Where Purpose Meets Leadership
From cardiac care to leadership: A journey of resilience, courage, and transforming others through purpose.
After 15 years in cardiac care, one step beyond the familiar
became the beginning of a leadership journey shaped by
resilience, purpose, and the courage to become more than I once
imagined possible.
For 15 years, I built my career as a medical assistant in the cardiac service line, a role
that grounded me in the purpose, discipline, and humanity of healthcare. It was work
that required both skill and compassion, precision and presence, and it gave me a
profound respect for the patients we served and the teammates who made that care
possible. What began as a profession became a calling in its own right, shaping not only
how I worked, but how I understood service, advocacy, resilience, and responsibility.
Along the way, I found myself stepping into leadership long before I ever held the title. I
helped launch new clinics, trained teammates, solved problems, and took ownership of
projects that moved our department forward. Those experiences taught me one of the
most enduring lessons of my career: leadership is not simply conferred by position; it is
revealed through initiative, strengthened by accountability, and ultimately measured by
how well we serve and elevate those around us.

*Listed records:*
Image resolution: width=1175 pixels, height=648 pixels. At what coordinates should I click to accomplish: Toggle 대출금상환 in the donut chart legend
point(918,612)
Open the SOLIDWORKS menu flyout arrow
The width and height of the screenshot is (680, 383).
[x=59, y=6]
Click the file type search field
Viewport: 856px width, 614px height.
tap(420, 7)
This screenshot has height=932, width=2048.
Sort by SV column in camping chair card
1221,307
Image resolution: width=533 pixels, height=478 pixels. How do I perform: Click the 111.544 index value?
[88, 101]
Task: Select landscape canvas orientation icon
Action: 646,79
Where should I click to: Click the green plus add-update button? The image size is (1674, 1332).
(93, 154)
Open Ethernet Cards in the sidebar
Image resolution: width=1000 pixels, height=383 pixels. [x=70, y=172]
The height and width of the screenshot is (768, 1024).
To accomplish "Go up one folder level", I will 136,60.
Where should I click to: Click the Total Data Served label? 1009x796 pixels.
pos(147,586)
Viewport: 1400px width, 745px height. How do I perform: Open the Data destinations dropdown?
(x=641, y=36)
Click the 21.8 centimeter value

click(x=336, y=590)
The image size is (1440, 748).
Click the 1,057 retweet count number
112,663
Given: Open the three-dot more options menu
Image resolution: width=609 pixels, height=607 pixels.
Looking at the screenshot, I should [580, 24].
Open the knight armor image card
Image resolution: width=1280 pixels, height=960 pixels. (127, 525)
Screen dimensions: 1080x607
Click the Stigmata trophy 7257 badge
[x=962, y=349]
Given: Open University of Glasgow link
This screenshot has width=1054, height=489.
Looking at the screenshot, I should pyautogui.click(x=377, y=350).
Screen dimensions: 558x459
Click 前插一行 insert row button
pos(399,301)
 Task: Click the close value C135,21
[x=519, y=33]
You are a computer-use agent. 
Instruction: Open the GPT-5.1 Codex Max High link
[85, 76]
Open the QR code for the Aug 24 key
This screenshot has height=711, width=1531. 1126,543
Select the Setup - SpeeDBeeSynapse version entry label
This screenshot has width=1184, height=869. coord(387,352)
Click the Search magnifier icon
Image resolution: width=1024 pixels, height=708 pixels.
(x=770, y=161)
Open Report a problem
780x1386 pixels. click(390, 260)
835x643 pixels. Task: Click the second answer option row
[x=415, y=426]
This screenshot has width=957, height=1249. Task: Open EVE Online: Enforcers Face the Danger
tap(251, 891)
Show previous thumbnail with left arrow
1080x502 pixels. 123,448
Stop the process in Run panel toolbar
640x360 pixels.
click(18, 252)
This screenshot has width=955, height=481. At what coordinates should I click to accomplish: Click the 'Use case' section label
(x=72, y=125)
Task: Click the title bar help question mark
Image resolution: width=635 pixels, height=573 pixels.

*Task item:* Please copy the leadership text above verbatim, starting at "After 15 years" and ending at "resilience, and responsibility.".

*Task response:*
After 15 years in cardiac care, one step beyond the familiar
became the beginning of a leadership journey shaped by
resilience, purpose, and the courage to become more than I once
imagined possible.
For 15 years, I built my career as a medical assistant in the cardiac service line, a role
that grounded me in the purpose, discipline, and humanity of healthcare. It was work
that required both skill and compassion, precision and presence, and it gave me a
profound respect for the patients we served and the teammates who made that care
possible. What began as a profession became a calling in its own right, shaping not only
how I worked, but how I understood service, advocacy, resilience, and responsibility.